### EXERCISE DIRECTIONS
Copy the entries below exactly. Images do not belong in the copy.

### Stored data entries
---*---
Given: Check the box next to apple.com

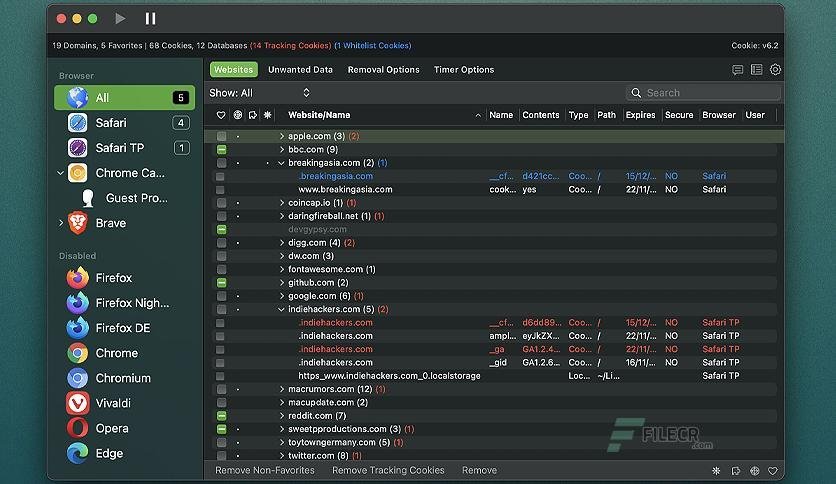Looking at the screenshot, I should (x=221, y=136).
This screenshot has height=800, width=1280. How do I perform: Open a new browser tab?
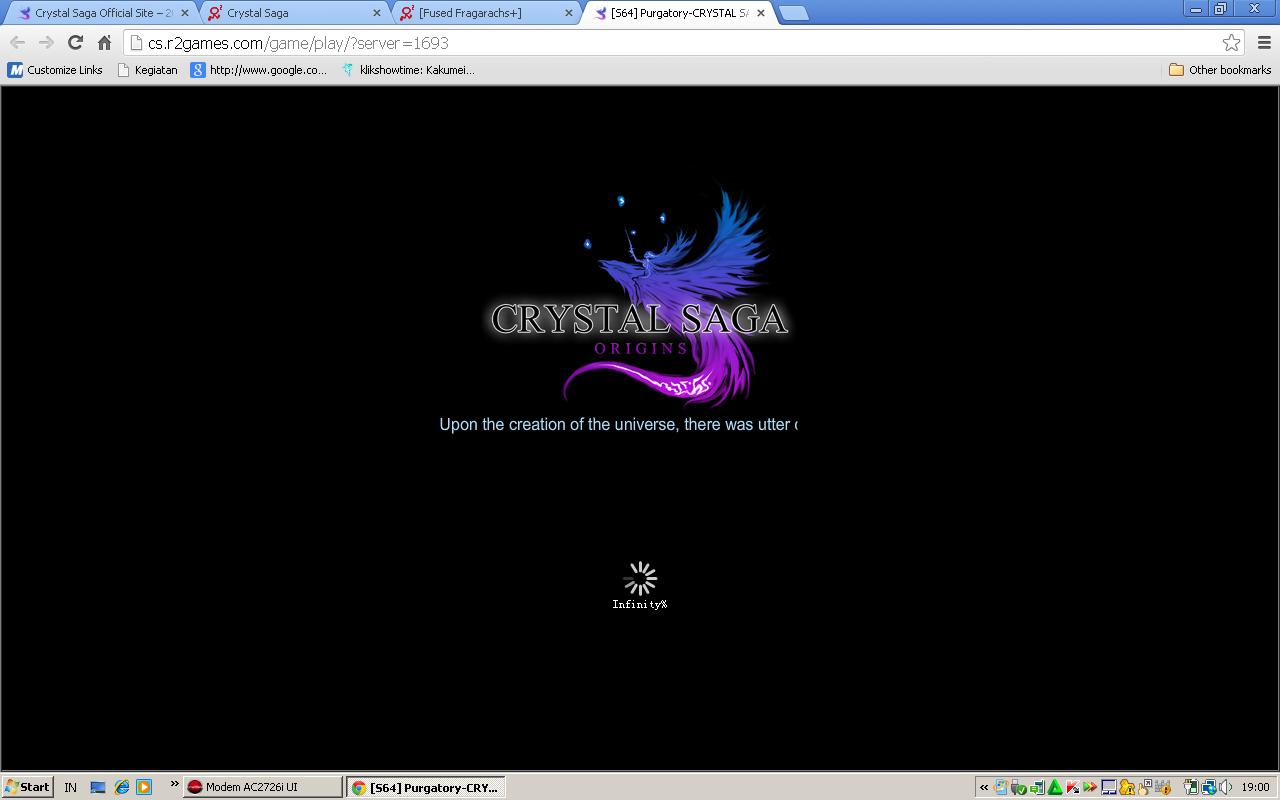tap(793, 13)
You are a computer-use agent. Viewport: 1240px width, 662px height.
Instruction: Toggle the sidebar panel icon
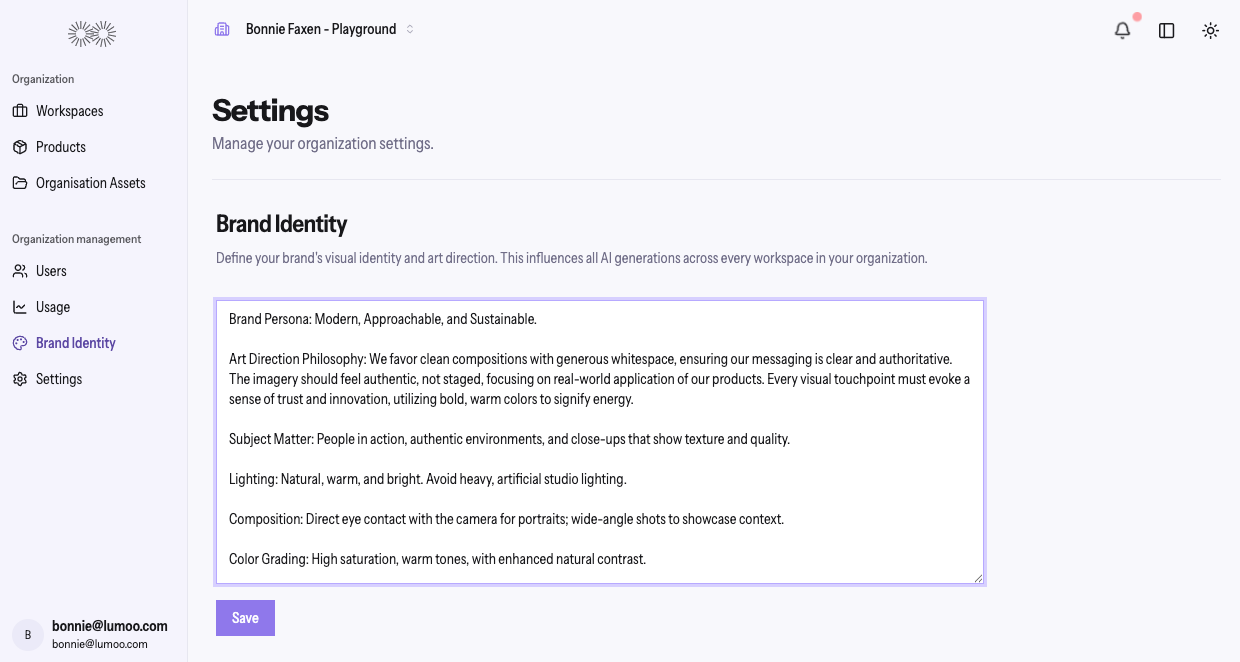point(1166,30)
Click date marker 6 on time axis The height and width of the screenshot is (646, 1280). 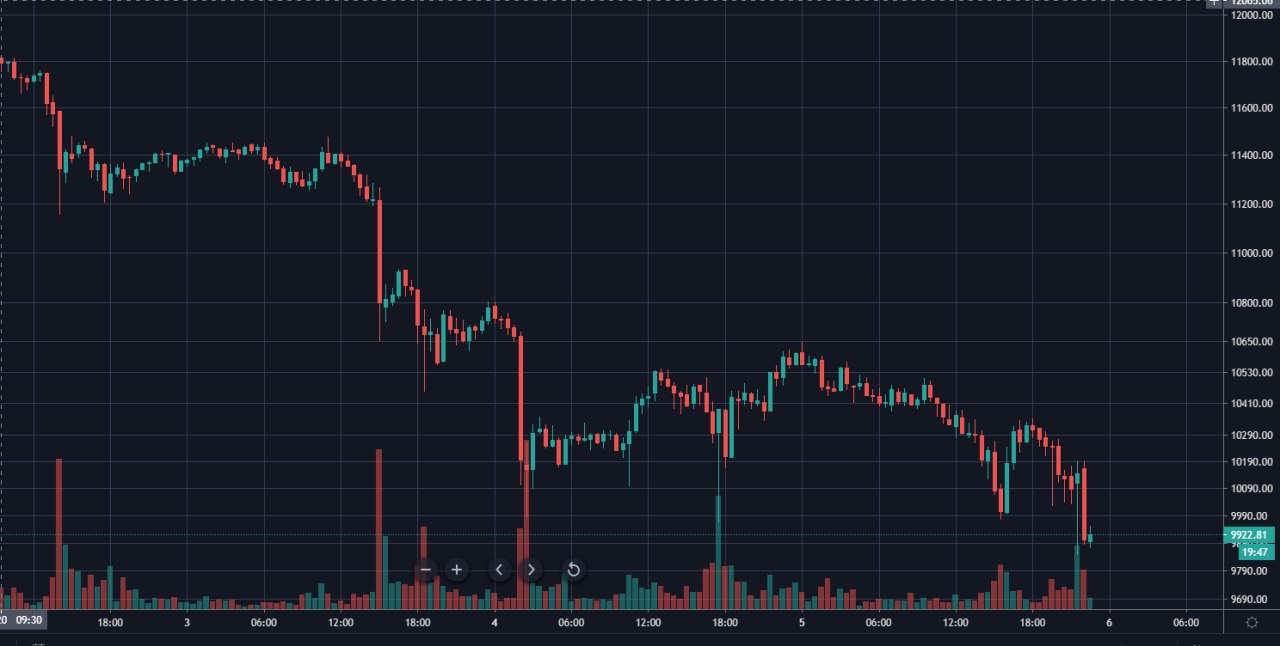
---*---
### RESULT OF THE TASK
Given: Check the box next to apple.com

Looking at the screenshot, I should (x=221, y=136).
This screenshot has height=800, width=1280. How do I perform: Open a new browser tab?
tap(793, 13)
You are a computer-use agent. Viewport: 1240px width, 662px height.
Instruction: Toggle the sidebar panel icon
point(1166,30)
Click date marker 6 on time axis The height and width of the screenshot is (646, 1280). 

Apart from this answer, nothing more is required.